Hierarchical Model Predictive Control for Multi-Robot Navigation

Authors: Chao Huang, Xin Chen, Yifan Zhang, Shengchao Qin, Yifeng Zeng, Xuandong Li

IJCAI 2016 | Conference PDF | Archive PDF | Plain Text | LLM Run Details

Reproducibility Variable Result LLM Response
Research Type Experimental The proposed control scheme guarantees the stability and feasibility, and is more efficient and viable than other Model Predictive Control schemes, as evidenced by our simulation results.
Researcher Affiliation Academia 1State Key Laboratory for Novel Software Technology, Nanjing University, China 2School of Computing, Teesside University, UK 3Shenzhen University, China
Pseudocode No The HMPC scheme steps are described in text, but no formally labeled "Pseudocode" or "Algorithm" block is present.
Open Source Code No The paper mentions using "CVX a Matlab-based package" and "Multi-Parametric Toolbox 3.0" but does not provide specific access to its own implementation code for HMPC.
Open Datasets No The paper describes simulation scenarios ("stationary formation" and "moving aggregation") with robots and their dynamics, but it does not use a publicly available or open dataset, nor does it provide access information for the data generated in its simulations.
Dataset Splits No The paper describes simulation scenarios and parameters but does not involve machine learning datasets with explicit training, validation, or test splits.
Hardware Specification No The paper does not specify any hardware details (e.g., CPU, GPU models, memory) used for running the simulations.
Software Dependencies Yes We use the CVX a Matlab-based package [CVX Research, 2012; Grant and Boyd, 2008] for solving optimization problems in multiple MPC schemes. ... computed by the multi-parametric toolbox [Herceg et al., 2013], which is the Ki-step reachable set from the origin, i.e.

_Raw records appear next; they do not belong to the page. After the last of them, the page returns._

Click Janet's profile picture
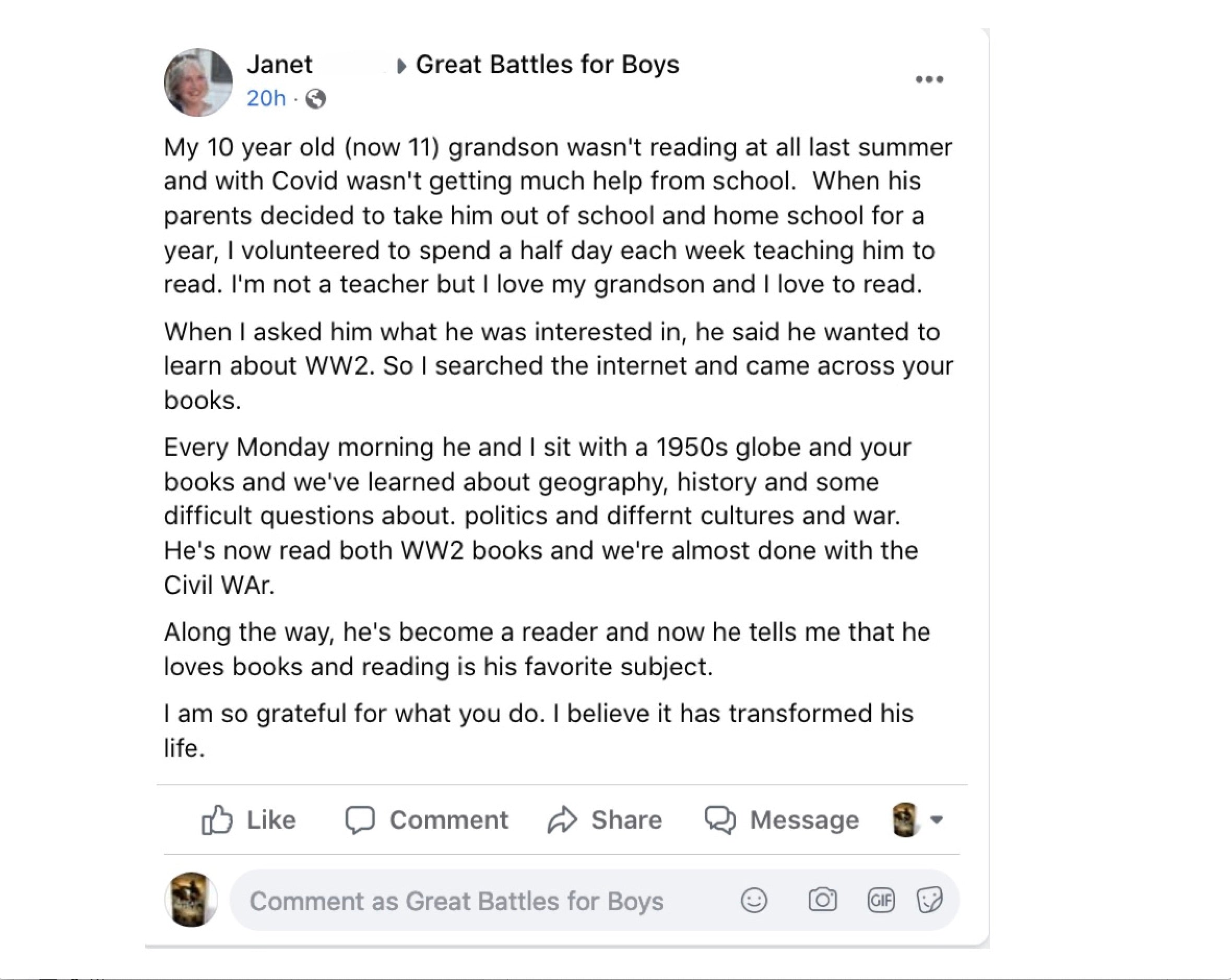This screenshot has height=980, width=1231. coord(198,82)
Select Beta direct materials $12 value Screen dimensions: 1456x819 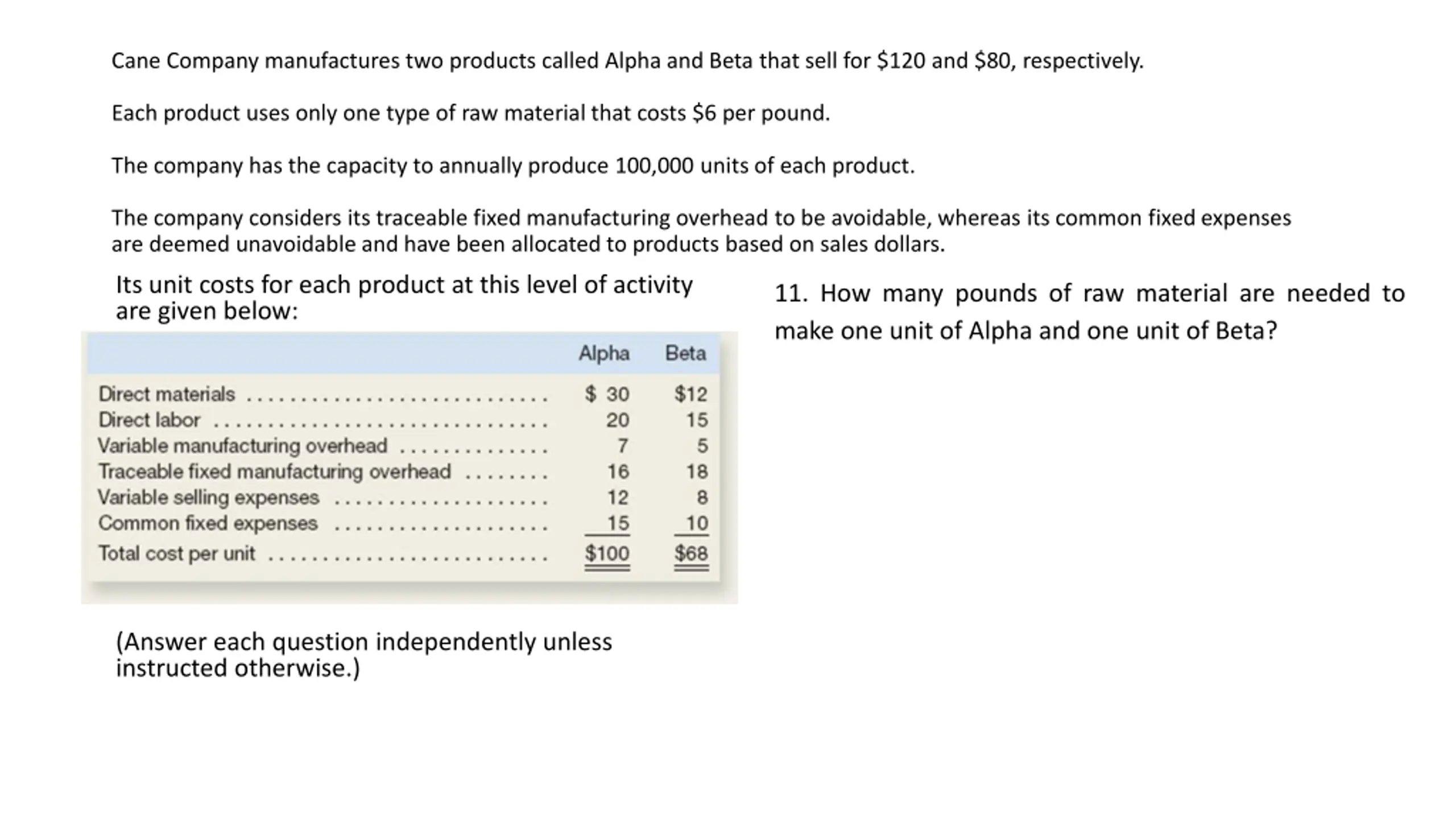(691, 394)
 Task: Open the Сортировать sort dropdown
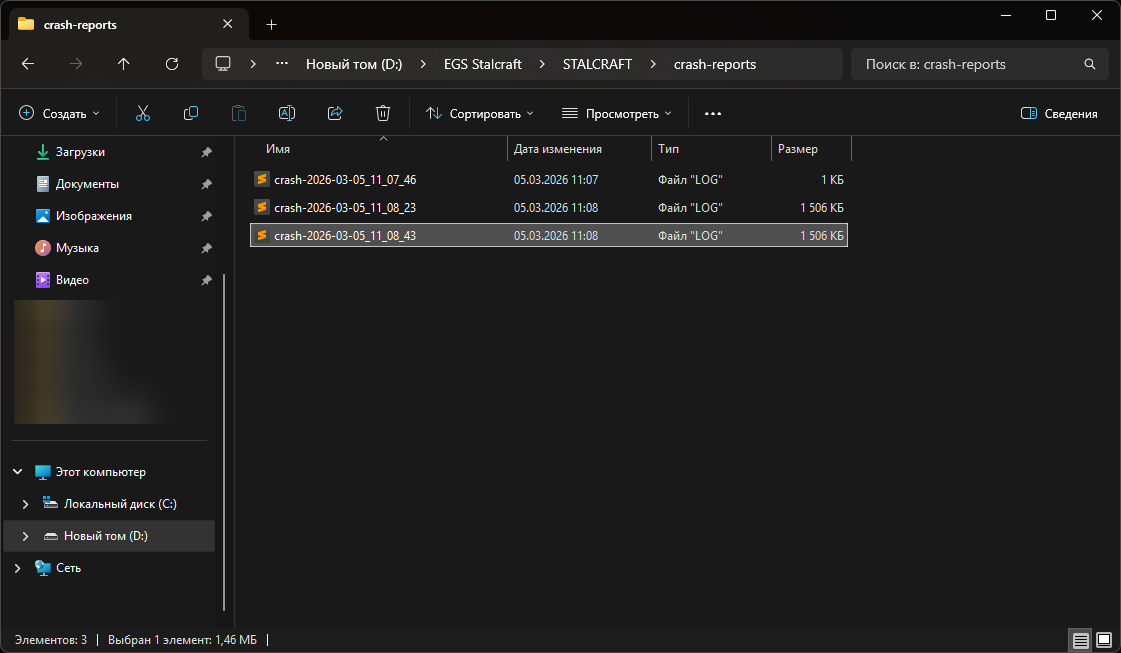point(480,113)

Ri(0, Ki).
Experiment Setup Yes The parameter setting in the simulation is as follows. First, the sampling interval of i-th robot is defined:... The input constraint of the i-th robot is: Ui = {u : |u| ≤ 0.2}. The safety distance is dsafe = 0.6. In practice, most works [Rawlings and Muske, 1993; Sznaier and Damborg, 1987] advocate choosing the horizon H online or big enough so that the optimal state q(H|t) obtained by solving problem (5) without the terminal constraint actually satisfies q(H|t) ∈ Qf. Also, a large enough weight of l H can ensure Assumption A4 to be met. Accordingly we give the configuration of parameters to make CMPC stable (hence, so is our HMPC): l H(q) = 10lq(q); Qf = R4; H = 9; p = 2 in the cost function, i.e. l is quadratic. Other parameters will be chosen differently for each scenario. ... Weighting factors in the cost function are chosen to be Cabs = Crel = I4, Cu = 0.01I2. ... setting the weighting factor of absolute position to 0: Cabs = 0, Crel = I4, Cu = 0.01I2.